Good question. Is SIP used at all in Cisco's present Call Manager solution? Are there any indications that it may be adopted in the near future?
I'm connecting 3524XL-PWR and IP Phones without
PCs behind IP Phones.(and CCMs reside somewhere.)
When I configure the port as an access port
of the VVLAN, not as trunk,
it looks like they work fine.
switchport access vlan 6
Why the switch inside the IP Phone works fine
when the opposite 3524 port is not a trunk port?
I understand 3524 doesn't speak DTP.
Is the 3524 simply ignoring tagged frames,
and is the inside switch simply sending
tagged frames thinking that 3524 port is trunk?
In addition, the IP Phones seem to know the
VVID while I'm not configuring "voice vlan"
as above. How do they know that?
What is the recommended swtich config when
there's no plan to connect PCs to IP Phones?
Let me add few more comments.
The reason I don't make the port trunk is
because my customer wants port security.
I understand in order to enable port security
it must be an access port.
I am trying to build a small IP Phone/CM network - 50 phones, MCS-7825 and Unity Unified Messaging. The client has existing 3548's and an existing 3662 (empty) which I need to leverage in the design. I would like to use Power Patch Panels to drive the phones and put an NM-HDV-T1 as well as NM-2VICs with for FXS and FXO termination. My question is this: Without a Cat 4006 or 6500, where do I get DSP resources for Conference Calls? Do I even need them or can I use the CM as a Conference Bridge? Can I use a second HDV module as a DSP farm? How about the Enhanced HDV?
Thanks in advance for your help.
You can use the Voice Media Streaming Application that ships with the CallManager to do G.711 Conferencing. Since this is all in one single location (assumption), codec type should not be an issue i.e. everybody is G.711
Your other choice is (as you stated) you will be able to use the DSP's on the Network Module (available now or very shortly - pls confirm with appropriate people) to achieve conferencing.

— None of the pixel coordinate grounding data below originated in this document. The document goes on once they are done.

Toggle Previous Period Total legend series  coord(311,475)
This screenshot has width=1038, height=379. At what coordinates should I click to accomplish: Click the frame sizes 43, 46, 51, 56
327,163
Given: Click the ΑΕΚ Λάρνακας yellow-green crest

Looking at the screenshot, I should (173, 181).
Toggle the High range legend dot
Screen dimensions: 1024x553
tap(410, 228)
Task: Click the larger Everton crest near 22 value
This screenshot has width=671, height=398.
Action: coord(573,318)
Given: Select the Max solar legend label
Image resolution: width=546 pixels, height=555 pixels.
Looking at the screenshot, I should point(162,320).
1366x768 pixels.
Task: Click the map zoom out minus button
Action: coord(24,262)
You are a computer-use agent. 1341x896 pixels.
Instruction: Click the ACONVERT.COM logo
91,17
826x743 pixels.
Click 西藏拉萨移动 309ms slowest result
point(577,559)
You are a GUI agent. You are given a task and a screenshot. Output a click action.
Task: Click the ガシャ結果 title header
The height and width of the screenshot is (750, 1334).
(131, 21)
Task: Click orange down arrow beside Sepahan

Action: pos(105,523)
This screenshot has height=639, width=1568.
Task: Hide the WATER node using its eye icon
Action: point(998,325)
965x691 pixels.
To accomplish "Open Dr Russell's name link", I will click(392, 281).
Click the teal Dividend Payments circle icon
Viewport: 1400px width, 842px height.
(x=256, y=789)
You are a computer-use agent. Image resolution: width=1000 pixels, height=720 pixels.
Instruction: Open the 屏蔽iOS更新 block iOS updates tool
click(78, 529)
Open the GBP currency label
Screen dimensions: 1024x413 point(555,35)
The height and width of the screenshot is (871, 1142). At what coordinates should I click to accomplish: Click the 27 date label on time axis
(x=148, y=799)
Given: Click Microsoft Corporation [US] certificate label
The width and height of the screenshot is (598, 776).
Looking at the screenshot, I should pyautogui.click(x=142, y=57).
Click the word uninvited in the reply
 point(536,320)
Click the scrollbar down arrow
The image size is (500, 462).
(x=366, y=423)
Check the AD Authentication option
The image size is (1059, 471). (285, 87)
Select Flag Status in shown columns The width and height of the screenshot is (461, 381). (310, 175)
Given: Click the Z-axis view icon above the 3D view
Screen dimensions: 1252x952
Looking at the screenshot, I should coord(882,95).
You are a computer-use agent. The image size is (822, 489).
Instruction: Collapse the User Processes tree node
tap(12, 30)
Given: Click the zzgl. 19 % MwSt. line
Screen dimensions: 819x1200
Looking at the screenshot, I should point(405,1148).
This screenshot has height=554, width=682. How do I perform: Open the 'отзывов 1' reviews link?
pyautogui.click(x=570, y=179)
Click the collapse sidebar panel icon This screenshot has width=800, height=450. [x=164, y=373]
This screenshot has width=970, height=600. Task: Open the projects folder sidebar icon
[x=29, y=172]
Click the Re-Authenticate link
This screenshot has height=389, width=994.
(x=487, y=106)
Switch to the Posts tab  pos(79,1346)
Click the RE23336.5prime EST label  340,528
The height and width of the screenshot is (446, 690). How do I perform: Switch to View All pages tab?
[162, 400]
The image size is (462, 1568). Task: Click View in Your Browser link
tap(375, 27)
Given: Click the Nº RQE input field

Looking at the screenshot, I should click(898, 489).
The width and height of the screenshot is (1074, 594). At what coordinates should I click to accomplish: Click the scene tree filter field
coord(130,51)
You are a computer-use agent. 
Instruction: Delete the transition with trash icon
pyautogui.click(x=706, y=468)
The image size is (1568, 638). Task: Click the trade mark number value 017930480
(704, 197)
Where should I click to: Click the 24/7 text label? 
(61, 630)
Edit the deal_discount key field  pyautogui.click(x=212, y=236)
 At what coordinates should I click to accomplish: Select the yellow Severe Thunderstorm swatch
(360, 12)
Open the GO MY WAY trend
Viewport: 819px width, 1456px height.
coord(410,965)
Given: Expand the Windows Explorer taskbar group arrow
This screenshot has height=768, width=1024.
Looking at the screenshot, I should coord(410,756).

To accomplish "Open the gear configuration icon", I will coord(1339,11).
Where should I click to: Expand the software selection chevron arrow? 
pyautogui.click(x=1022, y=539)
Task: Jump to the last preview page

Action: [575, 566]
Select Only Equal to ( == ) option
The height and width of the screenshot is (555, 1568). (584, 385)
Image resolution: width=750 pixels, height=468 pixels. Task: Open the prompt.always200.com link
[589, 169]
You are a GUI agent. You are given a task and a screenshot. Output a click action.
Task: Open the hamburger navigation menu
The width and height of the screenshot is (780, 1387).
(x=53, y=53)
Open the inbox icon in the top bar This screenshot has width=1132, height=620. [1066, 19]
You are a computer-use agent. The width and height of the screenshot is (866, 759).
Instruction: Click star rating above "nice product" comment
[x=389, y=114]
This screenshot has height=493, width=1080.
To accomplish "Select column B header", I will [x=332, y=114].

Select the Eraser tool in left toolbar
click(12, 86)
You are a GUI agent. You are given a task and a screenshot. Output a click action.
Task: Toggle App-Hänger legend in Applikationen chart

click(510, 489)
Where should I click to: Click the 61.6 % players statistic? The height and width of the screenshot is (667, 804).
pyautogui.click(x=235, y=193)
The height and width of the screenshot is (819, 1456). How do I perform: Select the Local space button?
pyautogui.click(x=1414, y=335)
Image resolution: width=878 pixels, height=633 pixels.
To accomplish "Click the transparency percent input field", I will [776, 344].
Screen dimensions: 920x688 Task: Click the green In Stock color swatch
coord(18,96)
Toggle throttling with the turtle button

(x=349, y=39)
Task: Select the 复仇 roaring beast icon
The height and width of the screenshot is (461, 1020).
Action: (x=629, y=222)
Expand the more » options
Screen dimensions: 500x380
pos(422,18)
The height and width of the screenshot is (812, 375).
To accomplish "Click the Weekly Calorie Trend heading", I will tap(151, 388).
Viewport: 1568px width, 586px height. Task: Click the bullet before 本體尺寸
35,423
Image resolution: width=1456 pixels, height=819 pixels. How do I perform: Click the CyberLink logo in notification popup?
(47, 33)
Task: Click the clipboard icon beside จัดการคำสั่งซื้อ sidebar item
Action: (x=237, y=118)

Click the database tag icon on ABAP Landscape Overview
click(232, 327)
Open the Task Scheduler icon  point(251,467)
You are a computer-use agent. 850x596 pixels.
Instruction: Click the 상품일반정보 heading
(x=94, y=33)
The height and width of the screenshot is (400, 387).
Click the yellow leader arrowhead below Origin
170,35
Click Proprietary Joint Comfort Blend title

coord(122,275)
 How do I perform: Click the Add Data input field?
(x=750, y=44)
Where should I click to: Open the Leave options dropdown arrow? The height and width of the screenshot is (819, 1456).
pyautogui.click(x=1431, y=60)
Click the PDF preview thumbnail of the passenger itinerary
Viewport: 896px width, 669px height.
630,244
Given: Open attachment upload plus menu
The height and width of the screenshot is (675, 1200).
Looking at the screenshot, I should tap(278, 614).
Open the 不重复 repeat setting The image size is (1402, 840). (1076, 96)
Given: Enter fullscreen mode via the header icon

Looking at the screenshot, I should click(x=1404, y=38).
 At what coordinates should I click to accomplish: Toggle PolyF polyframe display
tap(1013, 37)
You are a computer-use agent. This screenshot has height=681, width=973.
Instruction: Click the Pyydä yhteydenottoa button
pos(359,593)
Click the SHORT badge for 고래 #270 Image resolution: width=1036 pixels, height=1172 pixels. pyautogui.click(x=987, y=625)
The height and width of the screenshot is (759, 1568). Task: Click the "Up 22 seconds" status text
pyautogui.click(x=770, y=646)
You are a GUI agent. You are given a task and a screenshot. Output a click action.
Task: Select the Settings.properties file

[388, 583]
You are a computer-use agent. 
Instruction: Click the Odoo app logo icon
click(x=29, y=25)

Fina;;y if you do need a standalone DSP box (lets say to be put at a remote site) then one will be available Q4CY01.
Can you realistically attach 24 IP Phones to a 3524xl-pwr switch? I seem to see intermittent problems with one or two ports "dying" when I go to that 24th phone for any length of time... wierd thing is, when I plug a non-powered device into the port (one that wasn't working with a phone attached), it does work... Does anyone routinely load up their 3524s with 24 phones? Could I just have half dozen or so weak power supplies?
When connecting an IP phone to a network that has DHCP, what happens when you require a static IP address. Is there a way of manually programming your phone so that it has an ip address other than through DHCP?
How does this work through the internet? Can you build a web interface for that phone?
You can provide a ststic address to the phone (you will need to give it a static TFTP server address as well in this case) but you have to do it form the phone front panel interface. Cannot do it over the web or internet.